我是 docker 新手,如果这是一个愚蠢的问题,请原谅我,但最近,我一直在尝试测试
faster-whisper
,OpenAI 的 Whisper 的重新实现,为了测试这一点,我使用了一个 docker 容器,其中包含来自 docker hub 的图像nvidia/cuda:11.7.1-cudnn8-runtime-ubuntu22.04
在 ubuntu、wsl2 上。我成功构建了图像,但是当我运行它时,出现此错误:
==========
== CUDA ==
==========
CUDA Version 11.7.1
Container image Copyright (c) 2016-2023, NVIDIA CORPORATION & AFFILIATES. All rights reserved.
This container image and its contents are governed by the NVIDIA Deep Learning Container License.
By pulling and using the container, you accept the terms and conditions of this license:
https://developer.nvidia.com/ngc/nvidia-deep-learning-container-license
A copy of this license is made available in this container at /NGC-DL-CONTAINER-LICENSE for your convenience.
Traceback (most recent call last):
File "/home/user/Documents/experiment/./main.py", line 8, in <module>
model = WhisperModel(model_size, device="cuda", compute_type="float16")

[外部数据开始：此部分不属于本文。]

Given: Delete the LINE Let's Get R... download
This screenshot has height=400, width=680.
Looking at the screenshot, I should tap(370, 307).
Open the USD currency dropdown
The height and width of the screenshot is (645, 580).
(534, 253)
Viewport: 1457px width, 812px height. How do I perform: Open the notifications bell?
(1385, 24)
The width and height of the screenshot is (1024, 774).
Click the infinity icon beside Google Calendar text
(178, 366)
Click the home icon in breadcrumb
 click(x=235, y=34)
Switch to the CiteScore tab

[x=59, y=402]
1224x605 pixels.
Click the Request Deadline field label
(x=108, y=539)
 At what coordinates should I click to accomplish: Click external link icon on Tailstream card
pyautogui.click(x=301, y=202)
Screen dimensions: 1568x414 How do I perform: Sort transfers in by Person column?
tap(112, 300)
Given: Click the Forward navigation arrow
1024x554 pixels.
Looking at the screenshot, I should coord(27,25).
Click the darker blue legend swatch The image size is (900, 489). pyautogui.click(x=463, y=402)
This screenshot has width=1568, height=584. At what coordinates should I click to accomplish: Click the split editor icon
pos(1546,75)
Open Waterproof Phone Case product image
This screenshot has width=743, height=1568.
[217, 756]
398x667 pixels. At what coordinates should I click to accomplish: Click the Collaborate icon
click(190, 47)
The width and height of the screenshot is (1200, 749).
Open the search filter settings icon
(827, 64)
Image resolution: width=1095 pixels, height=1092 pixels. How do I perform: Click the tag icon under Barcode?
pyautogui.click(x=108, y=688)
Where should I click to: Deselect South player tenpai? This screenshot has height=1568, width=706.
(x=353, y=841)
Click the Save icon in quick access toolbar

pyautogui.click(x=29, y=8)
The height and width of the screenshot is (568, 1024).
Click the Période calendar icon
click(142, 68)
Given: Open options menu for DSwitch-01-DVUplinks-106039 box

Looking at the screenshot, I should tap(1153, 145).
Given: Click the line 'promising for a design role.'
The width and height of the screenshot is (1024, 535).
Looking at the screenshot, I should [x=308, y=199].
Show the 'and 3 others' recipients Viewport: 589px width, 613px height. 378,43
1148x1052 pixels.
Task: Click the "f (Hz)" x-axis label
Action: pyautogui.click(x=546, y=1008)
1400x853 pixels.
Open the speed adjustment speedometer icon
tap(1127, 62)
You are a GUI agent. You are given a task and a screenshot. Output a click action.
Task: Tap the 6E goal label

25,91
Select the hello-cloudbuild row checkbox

File "/usr/local/lib/python3.10/dist-packages/faster_whisper/transcribe.py", line 128, in __init__
self.model = ctranslate2.models.Whisper(
RuntimeError: CUDA failed with error no CUDA-capable device is detected
我用谷歌搜索并尝试了很多可能的解决方案,甚至完全重新安装了 nvidia 驱动程序、nvidia-container-toolkit 和 docker,但错误似乎仍然存在。
这是我用来构建镜像的 Dockerfile:
FROM nvidia/cuda:11.7.1-cudnn8-runtime-ubuntu22.04
RUN apt -y update && apt -y install python3.11 python3-pip
ENV NVIDIA_VISIBLE_DEVICES all
ENV NVIDIA_DRIVER_CAPABILITIES utility,compute
WORKDIR /home/user/Documents/experiment
COPY requirements.txt .
RUN pip install --no-cache-dir -r requirements.txt
COPY . .
CMD [ "python3", "./main.py" ]
这是Python脚本,我主要是从官方github页面复制粘贴的:
from faster_whisper import WhisperModel
import os
os.environ['CUDA_VISIBLE_DEVICES'] = "0"
model_size = "large-v2"
# Run on GPU with FP16
model = WhisperModel(model_size, device="cuda", compute_type="float16")
# or run on GPU with INT8
# model = WhisperModel(model_size, device="cuda", compute_type="int8_float16")
# or run on CPU with INT8
# model = WhisperModel(model_size, device="cpu", compute_type="int8")
segments, info = model.transcribe("./audio.wav", beam_size=5)
print("Detected language '%s' with probability %f" % (info.language, info.language_probability))
for segment in segments:
print("[%.2fs -> %.2fs] %s" % (segment.start, segment.end, segment.text))
这是我尝试运行容器的命令:
docker run --gpus all --runtime=nvidia -t nvidia/cuda:11.7.1-cudnn8-runtime-ubuntu22.04
这是命令的 nvidia-smi 输出
docker run --gpus all --runtime=nvidia -t nvidia/cuda:11.7.1-cudnn8-runtime-ubuntu22.04 nvidia-smi
:
Sun Oct 8 22:08:24 2023
+---------------------------------------------------------------------------------------+
| NVIDIA-SMI 535.112 Driver Version: 537.42 CUDA Version: 11.7 |
|-----------------------------------------+----------------------+----------------------+
| GPU Name Persistence-M | Bus-Id Disp.A | Volatile Uncorr. ECC |
| Fan Temp Perf Pwr:Usage/Cap | Memory-Usage | GPU-Util Compute M. |
| | | MIG M. |
|=========================================+======================+======================|
| 0 NVIDIA GeForce RTX 3080 Ti On | 00000000:01:00.0 On | N/A |
| 0% 39C P8 21W / 400W | 522MiB / 12288MiB | 1% Default |
| | | N/A |
+-----------------------------------------+----------------------+----------------------+
+---------------------------------------------------------------------------------------+
| Processes: |
| GPU GI CI PID Type Process name GPU Memory |
| ID ID Usage |
|=======================================================================================|
| 0 N/A N/A 32 G /Xwayland N/A |
+---------------------------------------------------------------------------------------+
有什么想法吗?
也许你需要确认你的应用程序环境,指定火炬或其他网络框架,例如你的环境需要 cu11.8 但你的 cuda 版本是 12.1 ,或者你的设备不支持 11.8 ,它会引发此错误。
首先检查您的本地环境和应用程序环境。